By Andrew Warshaw
November 24 – Sepp Blatter and Michel Platini will learn their respective fates over alleged financial misconduct by the end of December, FIFA’s ethics committee has confirmed.
Ethics investigators have officially called for sanctions to be taken against the pair and the ethics committee’s adjudicatory panel has now announced it has opened formal proceedings against the FIFA president his UEFA counterpart after receiving the final report into the conduct of arguably the two most powerful men in world football.
In a statement, the adjudicatory chamber led by German judge Hans-Joachim Eckert said it had “studied the reports carefully and decided to institute formal proceedings against the two officials.”
” For reasons linked to privacy rights and the presumption of innocence until proven guilty, the adjudicatory chamber will not publish details of the sanctions requested by the investigatory chamber in its final reports.”
“In the course of the proceedings, both parties will be invited to submit positions including any evidence… and they may request a hearing. The adjudicatory chamber intends to come to a decision in both cases during the month of December.
The announcement confirms the time scale of proceedings against Blatter and Platini as revealed by Insideworldfootball.
Last week, both had their respective appeals against provisionary 90-day suspensions turned down and have gone to the Court of Arbitration for Sport though any verdict could now be superceded by a more lengthy ban.
The initial sanctions were handed down after it emerged that Swiss authorities were investigating a two million Swiss franc payment made by FIFA to Platini for work that was carried out nine years previously.
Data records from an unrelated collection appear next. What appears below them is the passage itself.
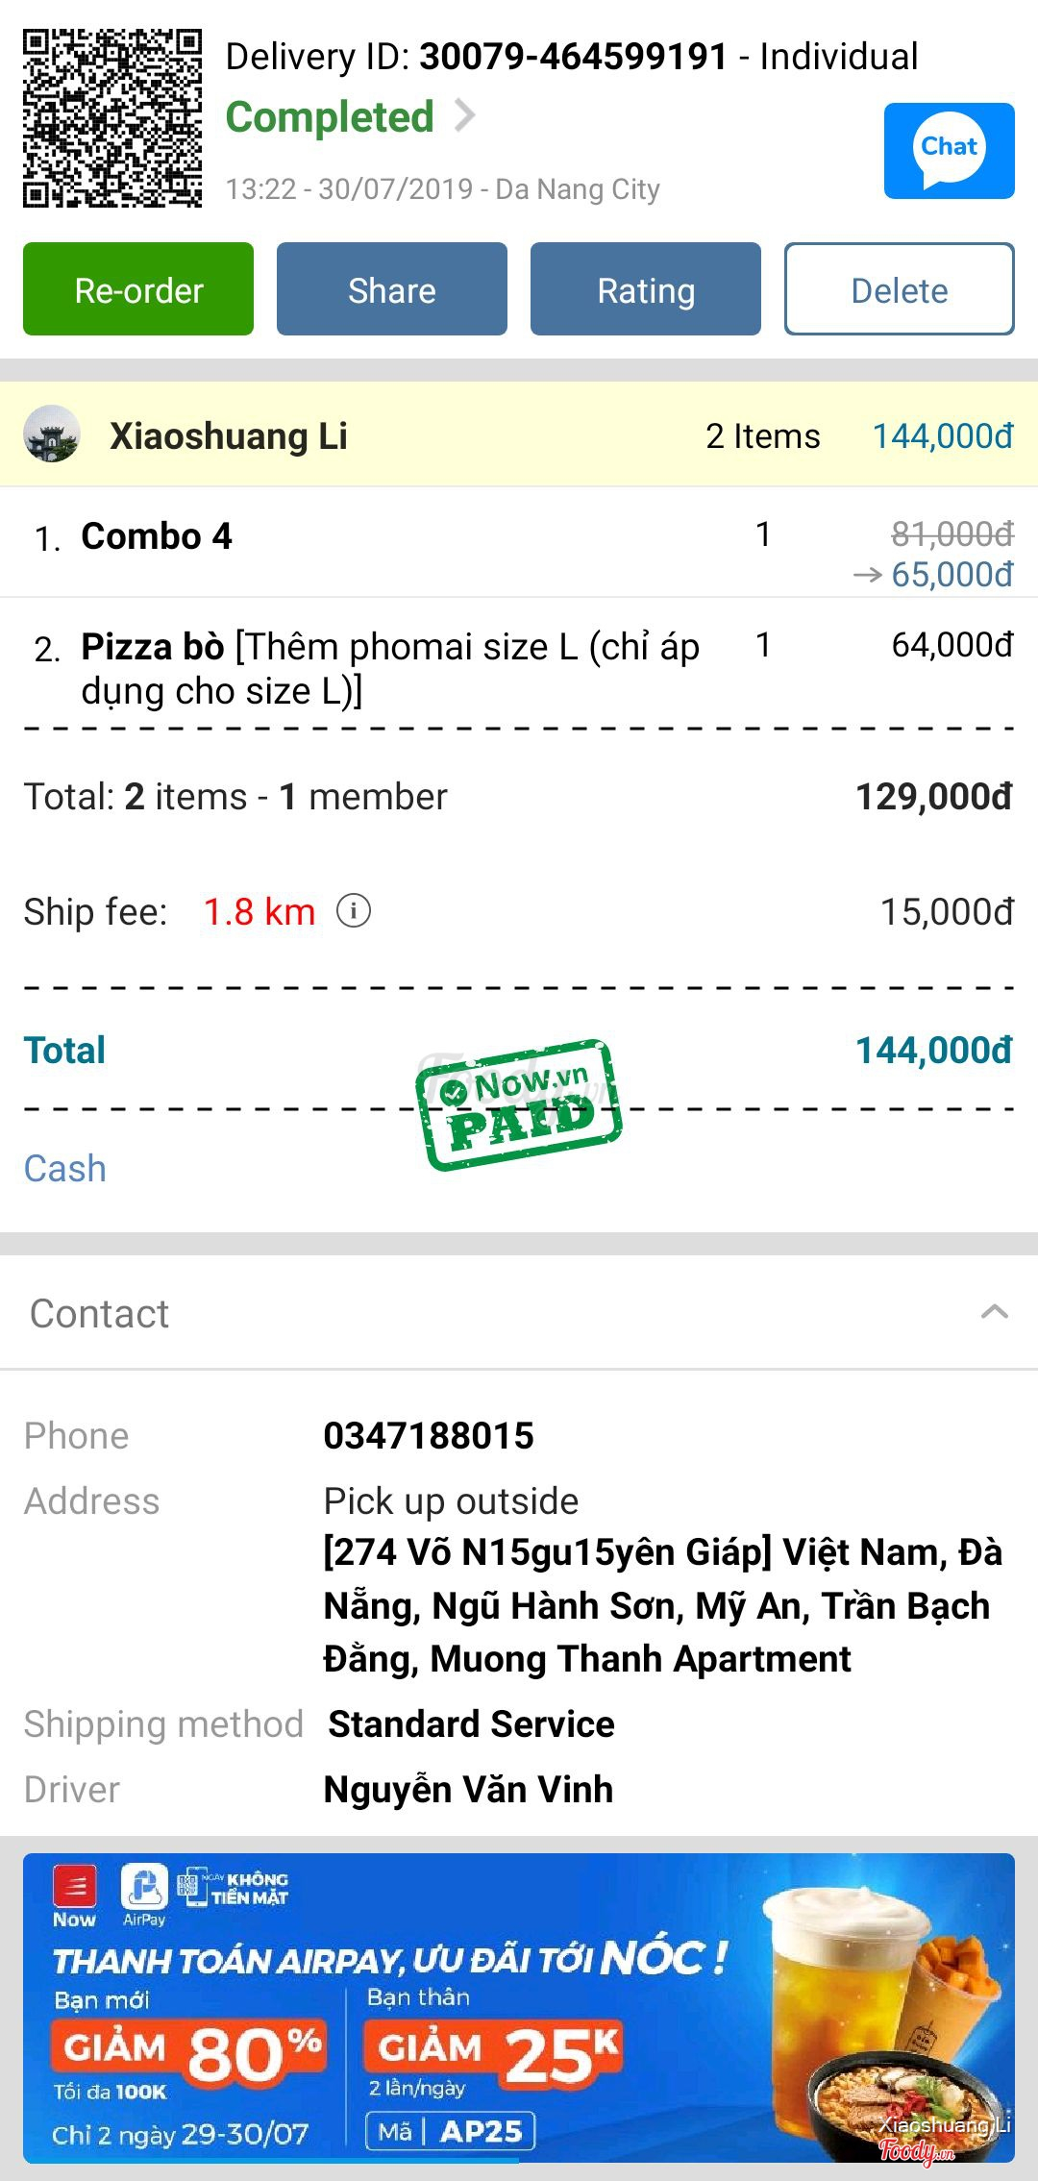Tap the AirPay logo in banner

click(x=144, y=1895)
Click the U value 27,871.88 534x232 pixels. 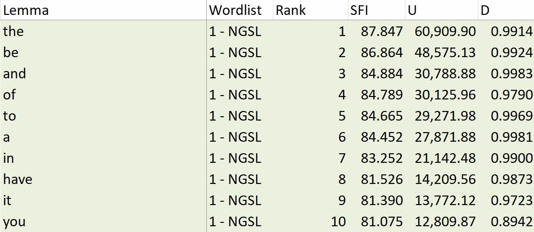click(445, 137)
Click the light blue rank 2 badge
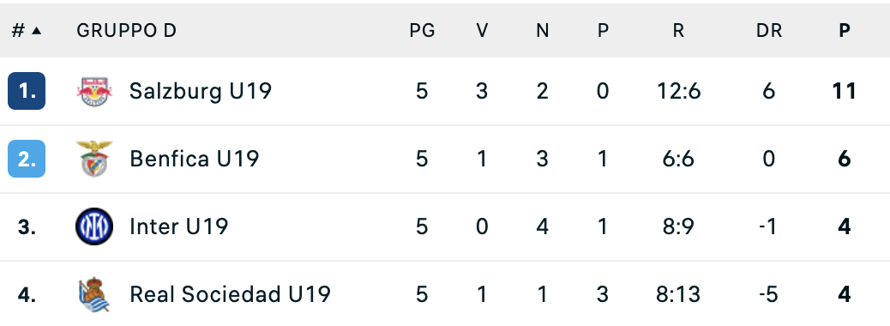890x326 pixels. [x=27, y=159]
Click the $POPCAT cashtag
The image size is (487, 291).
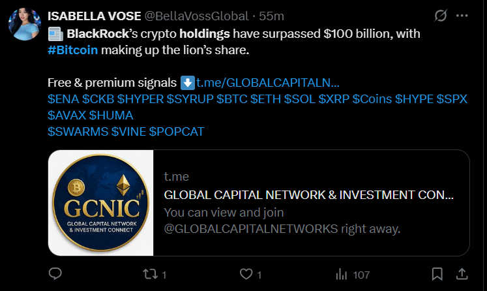pyautogui.click(x=177, y=132)
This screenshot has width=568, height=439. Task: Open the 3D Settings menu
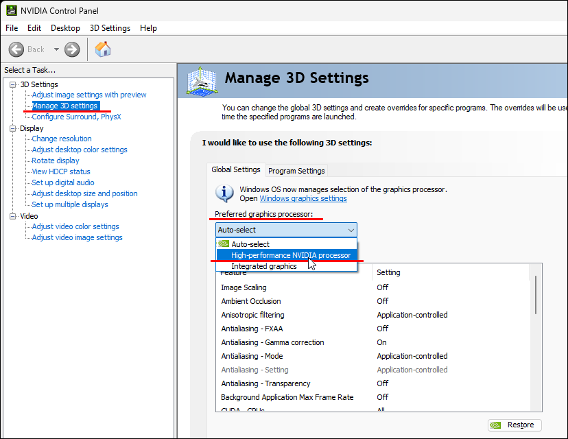[110, 28]
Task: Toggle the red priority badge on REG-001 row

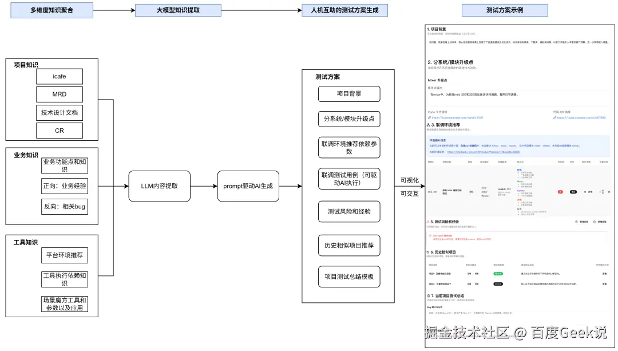Action: click(x=560, y=191)
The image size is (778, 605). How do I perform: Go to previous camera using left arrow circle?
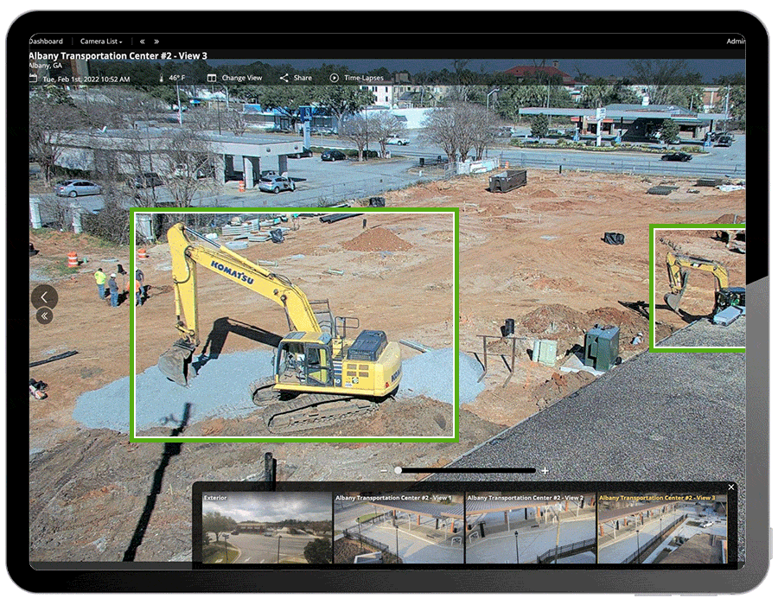pyautogui.click(x=43, y=297)
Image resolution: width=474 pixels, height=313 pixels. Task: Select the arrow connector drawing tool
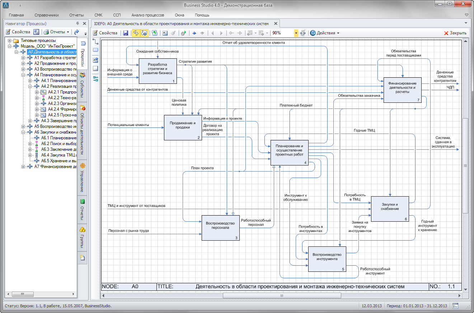pyautogui.click(x=95, y=41)
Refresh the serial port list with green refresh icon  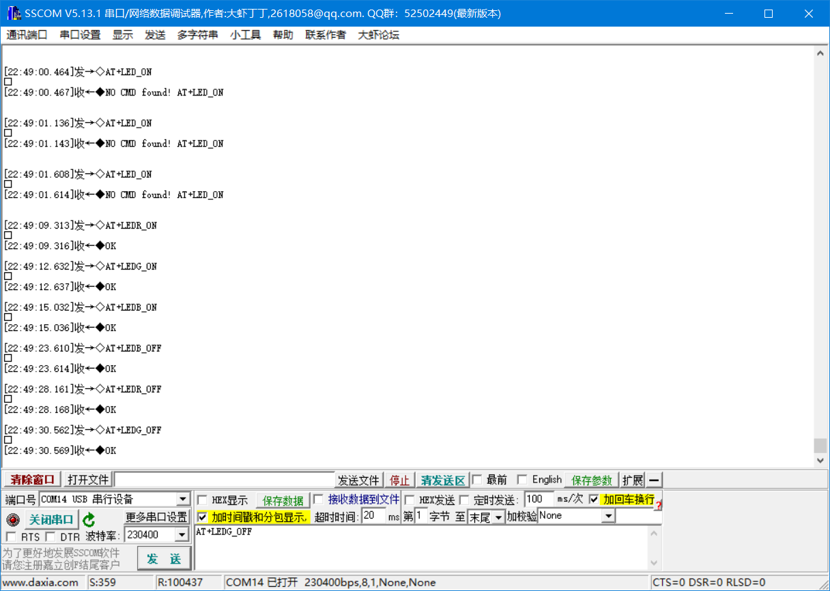pos(87,519)
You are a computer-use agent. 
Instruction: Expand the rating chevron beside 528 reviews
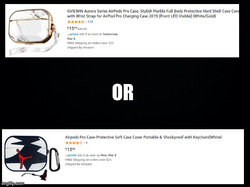tap(86, 22)
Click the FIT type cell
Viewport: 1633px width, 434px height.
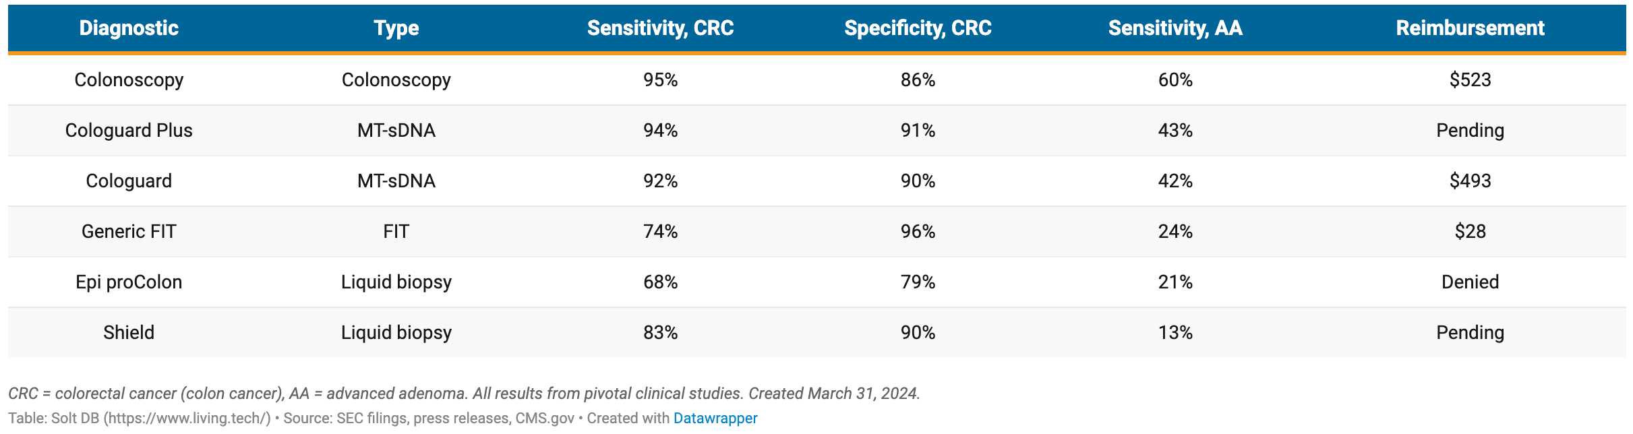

It is understood the case against both Blatter and his would-be successor cover four potential breaches of the ethics code including conflict of interest and falsification of accounts. Platini wants his suspension overturned, his case heard quickly and his ban lifted so he can still run for FIFA president in February. But both powerbrokers face seven-year bans from football if found guilty which, of course, could also be legally challenged.